The risk of rejection never goes away. He can never really breathe easy.
And then there are the drugs – all that medicine he’s been taking since he was eight weeks old, the pounding that his kidneys and his liver have taken over the years: At some point, all those meds are going to catch up.
“The bottom line is, though, if Brennen did not have the lung transplant, he would not be alive today. He wouldn’t be with us,” says Ann. “We don’t know what tomorrow’s going to bring. We’re just grateful that we’ve had these four years with him, and we pray for many more.”
IT’S A STRANGE THING: KNOWING YOU’RE BODY COULD FLAKE OUT ON YOU AT ANY MINUTE. It’s a lot to take in. But how you process that – what voice you give it – that’s what matters.
“I know this is all going to end at some point, but right now, I’m happy. I’m living the dream, so come on! Come with me! Be my friend. You know, that’s what I’m about,” says Brennen. “I’ve had all this crap happen to me, but look at me! I’m fine! I’m laughing! I’m beautiful! This is beautiful! Everything is great! I laugh, I have fun. Enjoy it for what it is. Enjoy life. Smile. Hug, kiss, be a part of each other.

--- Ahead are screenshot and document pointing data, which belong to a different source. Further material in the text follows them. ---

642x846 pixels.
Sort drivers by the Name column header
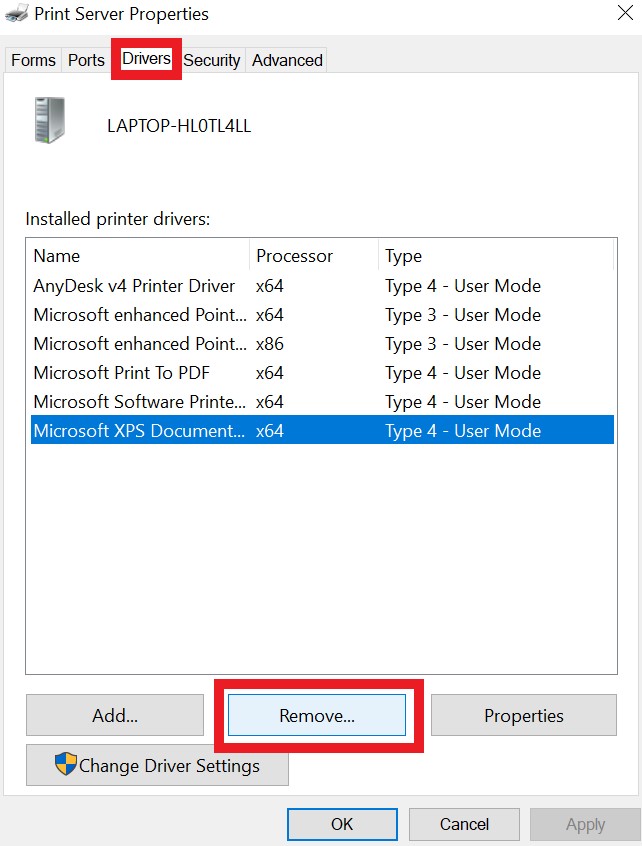pyautogui.click(x=56, y=256)
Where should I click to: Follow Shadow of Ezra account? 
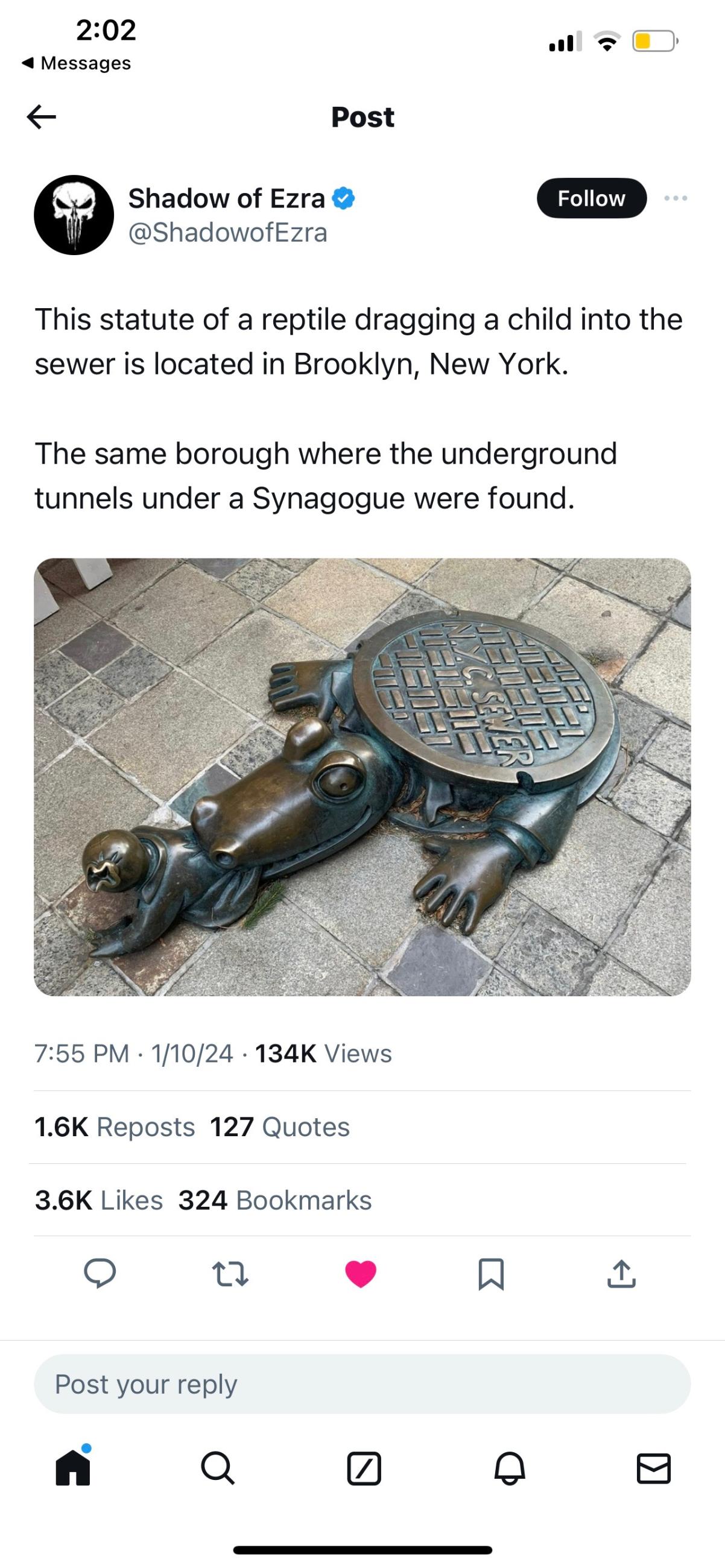click(591, 198)
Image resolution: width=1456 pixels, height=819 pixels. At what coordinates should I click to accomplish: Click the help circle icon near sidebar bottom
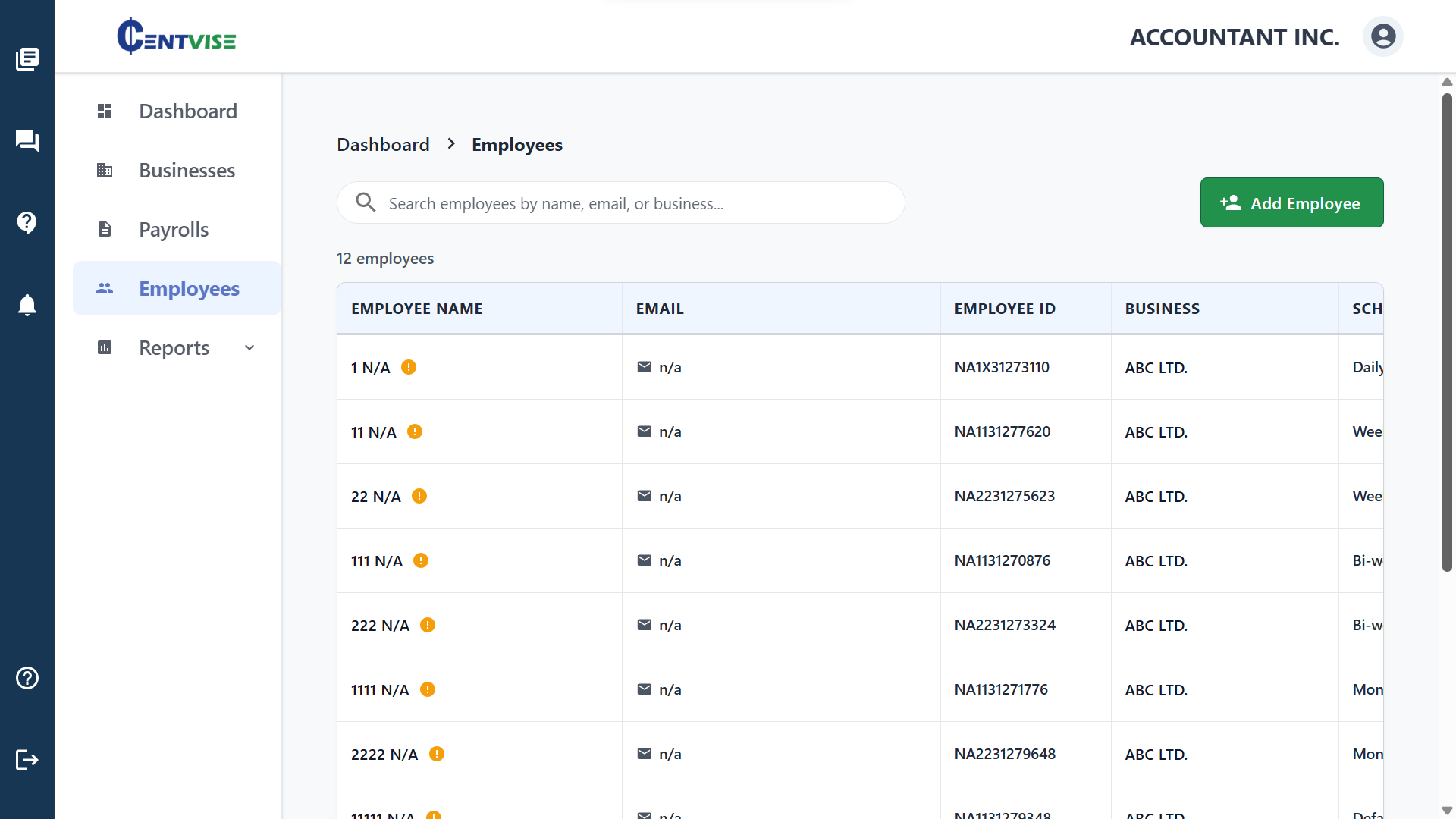pos(27,678)
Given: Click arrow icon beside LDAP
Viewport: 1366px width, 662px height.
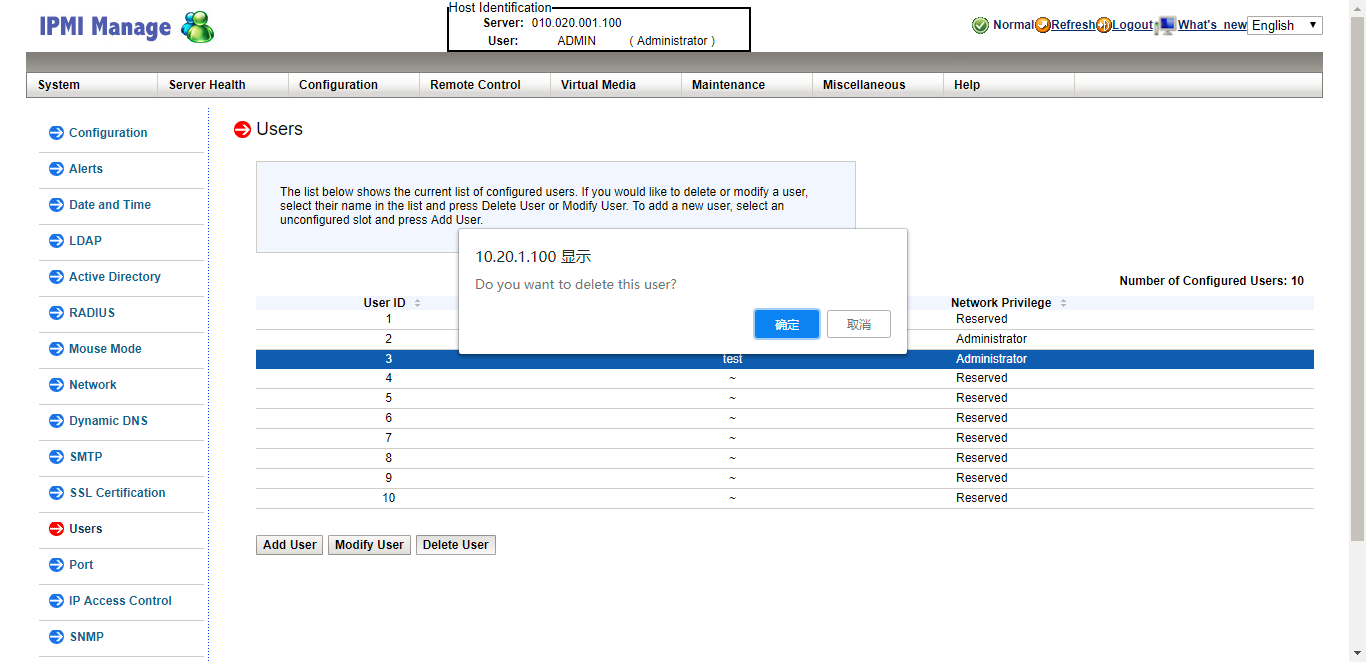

“Be here, with me, in the moment,” he continues. “Everyone has their ‘double lung transplant’ in life. But you have to pick up and go. Be a part of this beautiful life. But, mostly, look at me and know I’m OK.
“I want to teach people that everything is all right – you’re going to be OK,” he says. “I’m here now, and when I die, it’s going to be OK. It’s all going to be OK. Life’s going to be OK.”
You just have to learn how to breathe. Just breathe.